# DIRECTIONS FOR THIS TASK
Please keep to the lines below from the one with "Archives (943, 965)" through the one with "Get in Touch (1190, 89)", and restate them word for word, ends included.

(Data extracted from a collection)

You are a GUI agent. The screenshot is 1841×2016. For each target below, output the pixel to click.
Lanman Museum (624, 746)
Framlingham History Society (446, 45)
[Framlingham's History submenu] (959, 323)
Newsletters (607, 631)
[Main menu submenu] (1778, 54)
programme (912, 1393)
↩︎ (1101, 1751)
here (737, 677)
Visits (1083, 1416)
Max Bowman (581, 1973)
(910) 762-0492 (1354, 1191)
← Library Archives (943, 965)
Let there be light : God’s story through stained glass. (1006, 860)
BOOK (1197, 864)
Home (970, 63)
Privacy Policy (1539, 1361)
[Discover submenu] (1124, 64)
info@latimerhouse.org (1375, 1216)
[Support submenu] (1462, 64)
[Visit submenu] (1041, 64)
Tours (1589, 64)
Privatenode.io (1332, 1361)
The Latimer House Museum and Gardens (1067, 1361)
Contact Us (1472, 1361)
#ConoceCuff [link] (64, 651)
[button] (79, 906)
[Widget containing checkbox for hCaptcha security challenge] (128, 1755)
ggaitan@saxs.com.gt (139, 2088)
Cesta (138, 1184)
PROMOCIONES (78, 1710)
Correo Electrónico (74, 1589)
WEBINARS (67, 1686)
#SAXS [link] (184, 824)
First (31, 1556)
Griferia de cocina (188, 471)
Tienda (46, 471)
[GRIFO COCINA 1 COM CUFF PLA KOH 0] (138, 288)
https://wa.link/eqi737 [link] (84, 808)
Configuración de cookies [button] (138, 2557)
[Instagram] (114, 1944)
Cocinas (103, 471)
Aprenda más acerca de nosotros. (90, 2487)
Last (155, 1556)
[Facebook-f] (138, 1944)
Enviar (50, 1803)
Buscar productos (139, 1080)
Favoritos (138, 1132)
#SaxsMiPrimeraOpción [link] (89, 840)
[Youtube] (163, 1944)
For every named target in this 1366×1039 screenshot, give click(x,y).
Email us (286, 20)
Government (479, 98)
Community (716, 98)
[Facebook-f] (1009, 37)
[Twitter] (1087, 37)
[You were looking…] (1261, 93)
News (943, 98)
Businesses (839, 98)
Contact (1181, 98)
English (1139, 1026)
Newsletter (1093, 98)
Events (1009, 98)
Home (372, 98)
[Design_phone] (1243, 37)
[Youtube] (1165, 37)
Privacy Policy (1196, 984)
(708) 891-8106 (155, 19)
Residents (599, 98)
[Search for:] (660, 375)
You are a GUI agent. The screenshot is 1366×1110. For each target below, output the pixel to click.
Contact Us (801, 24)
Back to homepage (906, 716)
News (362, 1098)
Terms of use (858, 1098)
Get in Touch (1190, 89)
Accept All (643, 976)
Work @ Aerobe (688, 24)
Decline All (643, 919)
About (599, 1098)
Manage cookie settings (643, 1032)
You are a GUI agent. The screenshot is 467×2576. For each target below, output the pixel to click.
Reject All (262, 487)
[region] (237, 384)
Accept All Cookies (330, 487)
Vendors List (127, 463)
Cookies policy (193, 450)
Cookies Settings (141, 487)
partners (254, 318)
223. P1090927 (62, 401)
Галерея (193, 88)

# YOUR RESPONSE
← Library Archives (943, 965)
Let there be light : God’s story through stained glass. (1006, 860)
BOOK (1197, 864)
Home (970, 63)
Privacy Policy (1539, 1361)
[Discover submenu] (1124, 64)
info@latimerhouse.org (1375, 1216)
[Support submenu] (1462, 64)
[Visit submenu] (1041, 64)
Tours (1589, 64)
Privatenode.io (1332, 1361)
The Latimer House Museum and Gardens (1067, 1361)
Contact Us (1472, 1361)
#ConoceCuff [link] (64, 651)
[button] (79, 906)
[Widget containing checkbox for hCaptcha security challenge] (128, 1755)
ggaitan@saxs.com.gt (139, 2088)
Cesta (138, 1184)
PROMOCIONES (78, 1710)
Correo Electrónico (74, 1589)
WEBINARS (67, 1686)
#SAXS [link] (184, 824)
First (31, 1556)
Griferia de cocina (188, 471)
Tienda (46, 471)
[GRIFO COCINA 1 COM CUFF PLA KOH 0] (138, 288)
https://wa.link/eqi737 [link] (84, 808)
Configuración de cookies [button] (138, 2557)
[Instagram] (114, 1944)
Cocinas (103, 471)
Aprenda más acerca de nosotros. (90, 2487)
Last (155, 1556)
[Facebook-f] (138, 1944)
Enviar (50, 1803)
Buscar productos (139, 1080)
Favoritos (138, 1132)
#SaxsMiPrimeraOpción [link] (89, 840)
[Youtube] (163, 1944)
For every named target in this 1366×1039 screenshot, give click(x,y).
Email us (286, 20)
Government (479, 98)
Community (716, 98)
[Facebook-f] (1009, 37)
[Twitter] (1087, 37)
[You were looking…] (1261, 93)
News (943, 98)
Businesses (839, 98)
Contact (1181, 98)
English (1139, 1026)
Newsletter (1093, 98)
Events (1009, 98)
Home (372, 98)
[Design_phone] (1243, 37)
[Youtube] (1165, 37)
Privacy Policy (1196, 984)
(708) 891-8106 (155, 19)
Residents (599, 98)
[Search for:] (660, 375)
You are a GUI agent. The screenshot is 1366×1110. For each target below, output the pixel to click.
Contact Us (801, 24)
Back to homepage (906, 716)
News (362, 1098)
Terms of use (858, 1098)
Get in Touch (1190, 89)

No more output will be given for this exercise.